ROME, June 29 (Xinhua) -- Italian Prime Minister Giuseppe Conte and French President Emmanuel tried to bury the hatchet after a recent spate of name calling and criticisms to help pave the way for a change in the way the European Union handles migrant arrivals.

It may take months to know how it will work out.

After two days of talks for the European Council in Brussels -- including one marathon 13-hour negotiating session -- the leaders of 17 European nations on Friday agreed to a joint statement, calling for greater burden sharing for the costs of processing and helping migrants.

But the agreement was heavy on "voluntary" participation, and there was no language to solve the problem of what to do with non-governmental rescue boats that helped spark the new phase in the problem in Italy.

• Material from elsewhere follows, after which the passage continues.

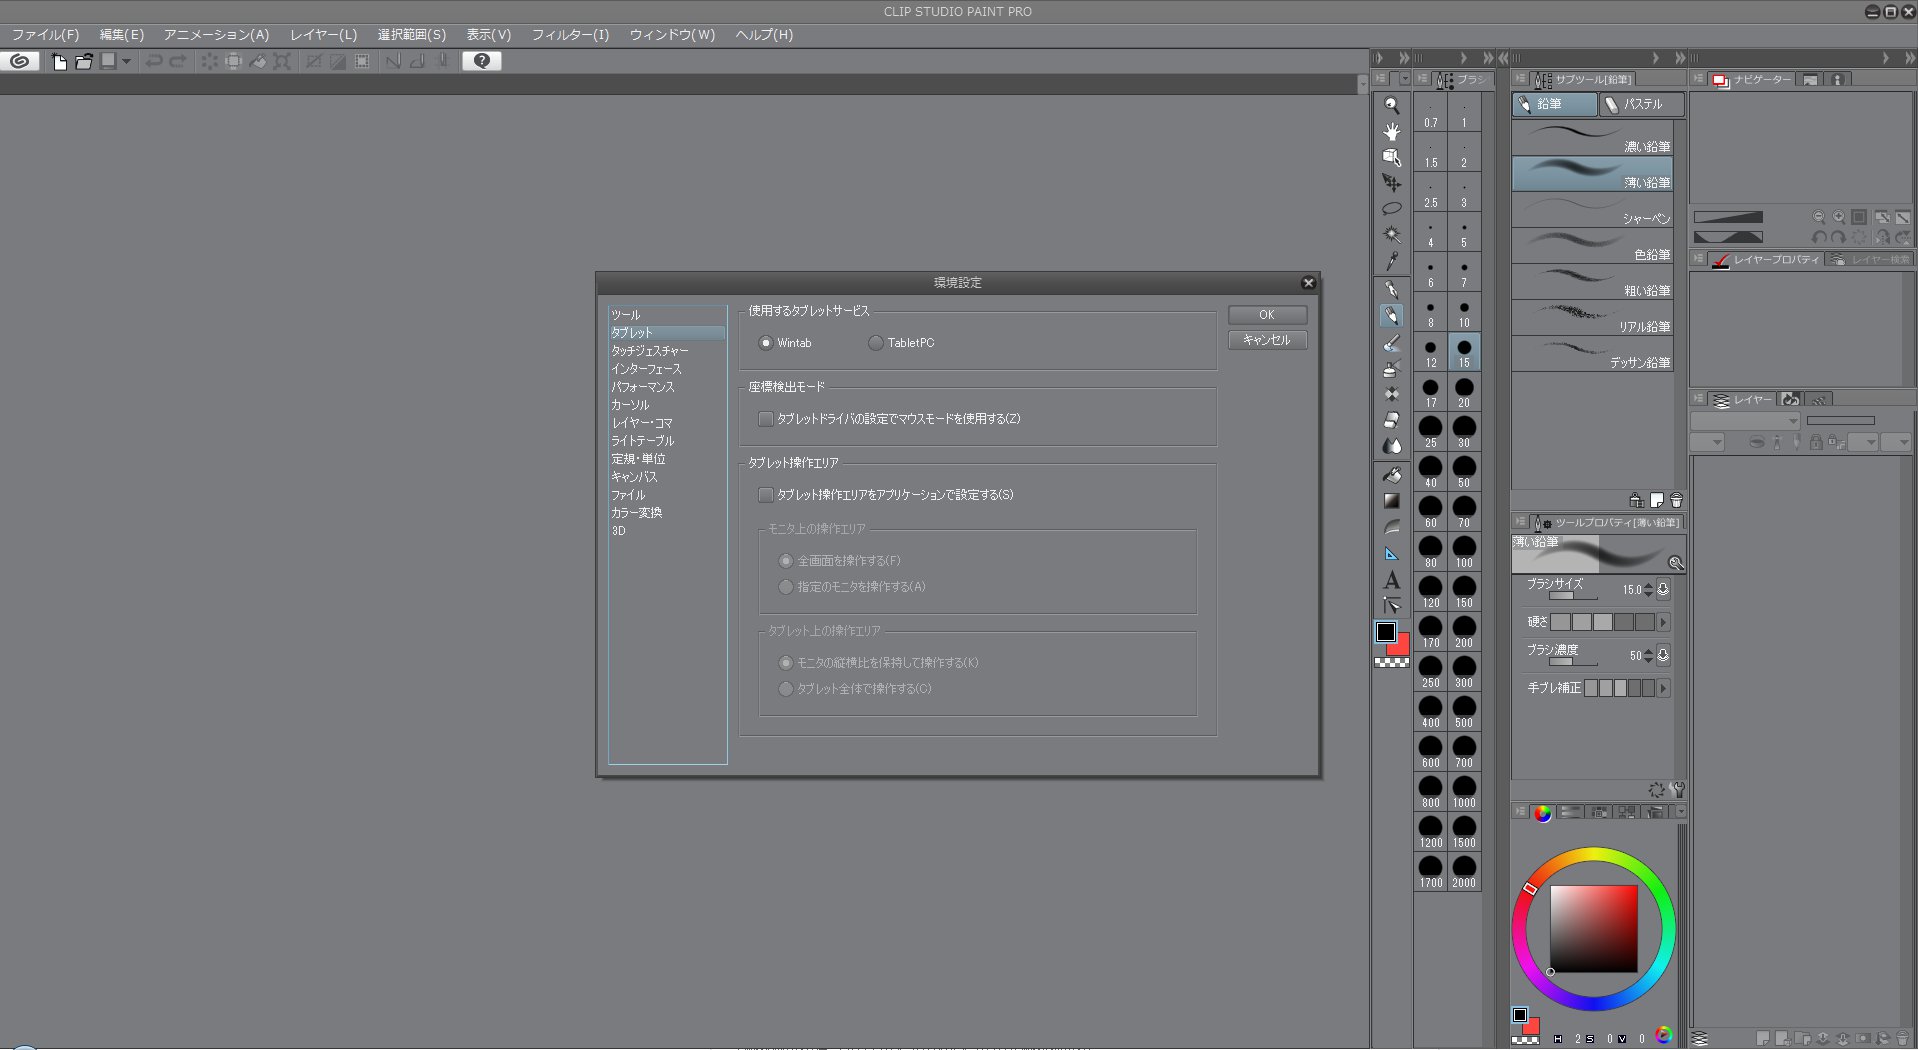Open the save dropdown arrow in toolbar

(x=126, y=62)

"Whether the talks in Brussels a success or not? It depends on your point of view," Antonio Villafranca, research coordinator and head of the European Program at the Institute for the Study of International Politics, told Xinhua.

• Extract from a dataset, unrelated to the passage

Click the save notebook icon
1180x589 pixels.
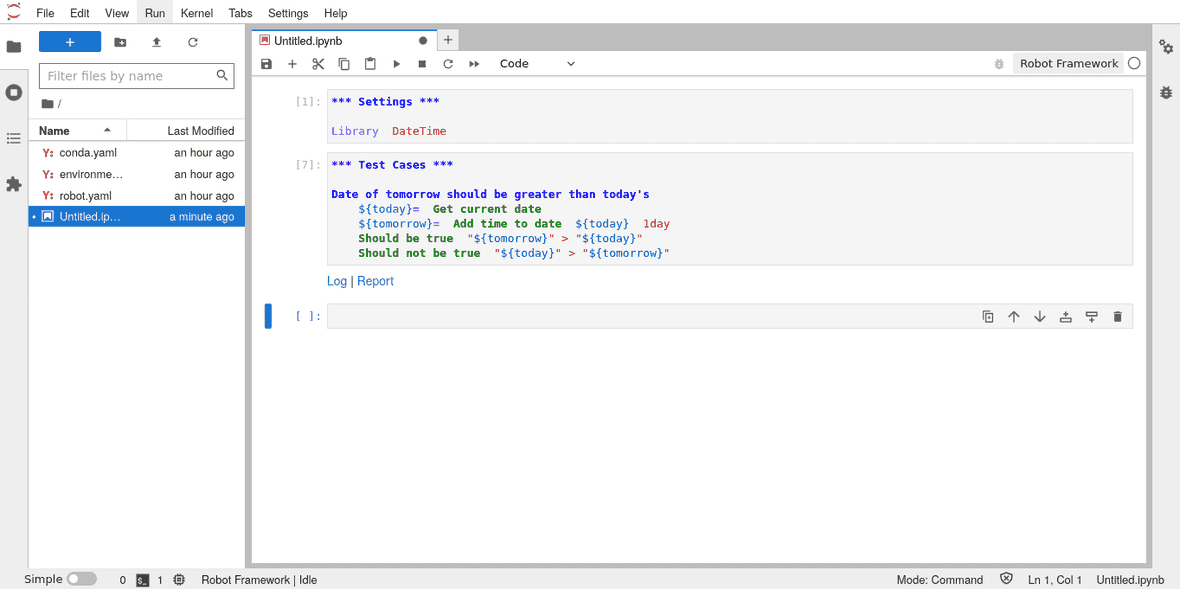pos(266,64)
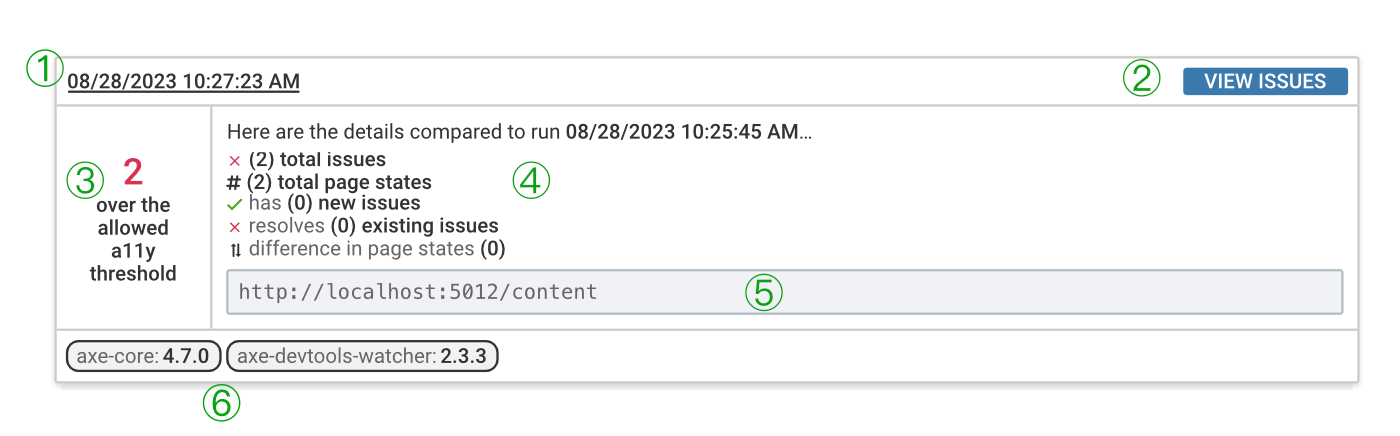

"If you expected leaders to come up with a full solution to the migrant problem, then you'll be disappointed. If you wanted to see more recognition for the problem and some small steps forward, then maybe it wasn't that bad."

Italy's government, installed less than a month ago, has made migration front-page news since taking power. In one of its first major acts, it turned away a non-government rescue ship with more than 600 migrants on board.

Similar rescue ships continue to patrol the Mediterranean to help save migrants risking their lives to cross into Europe. But it's not clear where they will be able to land once they find migrants. Italy and Malta have already said they cannot land on their shores.

"In the short term, the problem remains the same as it was before the leaders met," Stefano Allievi, a sociologist with the University of Padova, said in an interview.

"But the hope is that the agreement of solidarity might lay some groundwork for more ambitious steps in the future. We may not know what it means for some time," Allievi said.

The clashes between Conte and Macron are an indication of how prickly the issue of migration in Europe has become. Macron has criticized Italy's decision to turn away migrant rescue ships, while Conte said that France's own mixed record on migration meant it had no right to criticize.

According to media reports, Conte at one point threatened to veto the joint announcement, saying he would not agree to half measures, because "for me nothing is agreed until everything is agreed".

Eventually, the two leaders joined their 15 colleagues and signed the text, agreeing to revisit the issue in the future.

The biggest success of the talks, according to Allievi, may be the elevation of the migrant issue as a priority.

"In terms of the number of arrivals, the current levels are still far below the peak in 2015 and 2016," Allievi said.

"It's a bigger issue now, politically, than it was then, and maybe Europe is doing things now that it should have done in the past. I think now, everyone would agree we have to do something. Things cannot go on as they are," he added.